### WHAT THE TASK ASKS
Can you edit the entries below, replacing each "GUI agent" with "interface agent" and changing nothing else?

(Entries for locating described items)
— Start —

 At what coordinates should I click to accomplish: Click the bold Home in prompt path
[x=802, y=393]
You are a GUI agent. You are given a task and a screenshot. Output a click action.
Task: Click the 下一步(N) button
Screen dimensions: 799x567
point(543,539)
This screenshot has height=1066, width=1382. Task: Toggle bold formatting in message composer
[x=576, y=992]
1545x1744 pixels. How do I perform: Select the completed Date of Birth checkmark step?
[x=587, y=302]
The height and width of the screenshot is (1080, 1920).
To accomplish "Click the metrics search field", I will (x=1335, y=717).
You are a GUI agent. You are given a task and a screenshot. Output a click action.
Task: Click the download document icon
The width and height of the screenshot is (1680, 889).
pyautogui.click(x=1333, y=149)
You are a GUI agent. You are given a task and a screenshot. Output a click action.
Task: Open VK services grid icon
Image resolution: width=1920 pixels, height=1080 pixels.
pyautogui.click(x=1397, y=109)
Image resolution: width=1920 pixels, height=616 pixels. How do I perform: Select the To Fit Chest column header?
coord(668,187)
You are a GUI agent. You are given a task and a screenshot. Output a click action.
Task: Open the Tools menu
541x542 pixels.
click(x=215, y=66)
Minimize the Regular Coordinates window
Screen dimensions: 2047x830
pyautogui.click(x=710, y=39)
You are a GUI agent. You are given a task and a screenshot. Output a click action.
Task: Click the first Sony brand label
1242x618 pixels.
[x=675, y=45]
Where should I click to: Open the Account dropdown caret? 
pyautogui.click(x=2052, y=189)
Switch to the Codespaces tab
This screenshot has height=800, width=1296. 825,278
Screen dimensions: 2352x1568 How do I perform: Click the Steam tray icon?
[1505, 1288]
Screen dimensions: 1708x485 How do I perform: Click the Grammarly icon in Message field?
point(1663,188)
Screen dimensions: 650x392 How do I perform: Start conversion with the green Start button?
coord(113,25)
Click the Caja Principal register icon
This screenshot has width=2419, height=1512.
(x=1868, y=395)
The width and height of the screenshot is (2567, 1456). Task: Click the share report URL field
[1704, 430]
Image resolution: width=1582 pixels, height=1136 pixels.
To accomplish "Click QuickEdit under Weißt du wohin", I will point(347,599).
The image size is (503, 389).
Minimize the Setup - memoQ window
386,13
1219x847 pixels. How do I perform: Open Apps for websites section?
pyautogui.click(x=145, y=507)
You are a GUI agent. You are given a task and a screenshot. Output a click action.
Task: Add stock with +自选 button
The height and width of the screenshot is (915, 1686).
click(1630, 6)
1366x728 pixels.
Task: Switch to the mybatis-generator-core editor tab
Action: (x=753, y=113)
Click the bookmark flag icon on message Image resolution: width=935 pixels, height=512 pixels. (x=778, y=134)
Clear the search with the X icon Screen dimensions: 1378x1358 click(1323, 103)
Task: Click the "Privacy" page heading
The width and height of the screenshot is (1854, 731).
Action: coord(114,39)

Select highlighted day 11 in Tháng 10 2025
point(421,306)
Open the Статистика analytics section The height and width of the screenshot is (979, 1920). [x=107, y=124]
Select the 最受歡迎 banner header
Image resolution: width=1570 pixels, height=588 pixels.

— End —

### THE OUTPUT
 At what coordinates should I click to accomplish: Click the bold Home in prompt path
[x=802, y=393]
You are a interface agent. You are given a task and a screenshot. Output a click action.
Task: Click the 下一步(N) button
Screen dimensions: 799x567
point(543,539)
This screenshot has height=1066, width=1382. Task: Toggle bold formatting in message composer
[x=576, y=992]
1545x1744 pixels. How do I perform: Select the completed Date of Birth checkmark step?
[x=587, y=302]
The height and width of the screenshot is (1080, 1920).
To accomplish "Click the metrics search field", I will (x=1335, y=717).
You are a interface agent. You are given a task and a screenshot. Output a click action.
Task: Click the download document icon
The width and height of the screenshot is (1680, 889).
pyautogui.click(x=1333, y=149)
You are a interface agent. You are given a task and a screenshot. Output a click action.
Task: Open VK services grid icon
Image resolution: width=1920 pixels, height=1080 pixels.
pyautogui.click(x=1397, y=109)
Image resolution: width=1920 pixels, height=616 pixels. How do I perform: Select the To Fit Chest column header?
coord(668,187)
You are a interface agent. You are given a task and a screenshot. Output a click action.
Task: Open the Tools menu
541x542 pixels.
click(x=215, y=66)
Minimize the Regular Coordinates window
Screen dimensions: 2047x830
pyautogui.click(x=710, y=39)
You are a interface agent. You are given a task and a screenshot. Output a click action.
Task: Click the first Sony brand label
1242x618 pixels.
[x=675, y=45]
Where should I click to: Open the Account dropdown caret? 
pyautogui.click(x=2052, y=189)
Switch to the Codespaces tab
This screenshot has height=800, width=1296. 825,278
Screen dimensions: 2352x1568 How do I perform: Click the Steam tray icon?
[1505, 1288]
Screen dimensions: 1708x485 How do I perform: Click the Grammarly icon in Message field?
point(1663,188)
Screen dimensions: 650x392 How do I perform: Start conversion with the green Start button?
coord(113,25)
Click the Caja Principal register icon
This screenshot has width=2419, height=1512.
(x=1868, y=395)
The width and height of the screenshot is (2567, 1456). Task: Click the share report URL field
[1704, 430]
Image resolution: width=1582 pixels, height=1136 pixels.
To accomplish "Click QuickEdit under Weißt du wohin", I will point(347,599).
The image size is (503, 389).
Minimize the Setup - memoQ window
386,13
1219x847 pixels. How do I perform: Open Apps for websites section?
pyautogui.click(x=145, y=507)
You are a interface agent. You are given a task and a screenshot. Output a click action.
Task: Add stock with +自选 button
The height and width of the screenshot is (915, 1686).
click(1630, 6)
1366x728 pixels.
Task: Switch to the mybatis-generator-core editor tab
Action: (x=753, y=113)
Click the bookmark flag icon on message Image resolution: width=935 pixels, height=512 pixels. (x=778, y=134)
Clear the search with the X icon Screen dimensions: 1378x1358 click(1323, 103)
Task: Click the "Privacy" page heading
The width and height of the screenshot is (1854, 731).
Action: coord(114,39)

Select highlighted day 11 in Tháng 10 2025
point(421,306)
Open the Статистика analytics section The height and width of the screenshot is (979, 1920). [x=107, y=124]
Select the 最受歡迎 banner header
Image resolution: width=1570 pixels, height=588 pixels.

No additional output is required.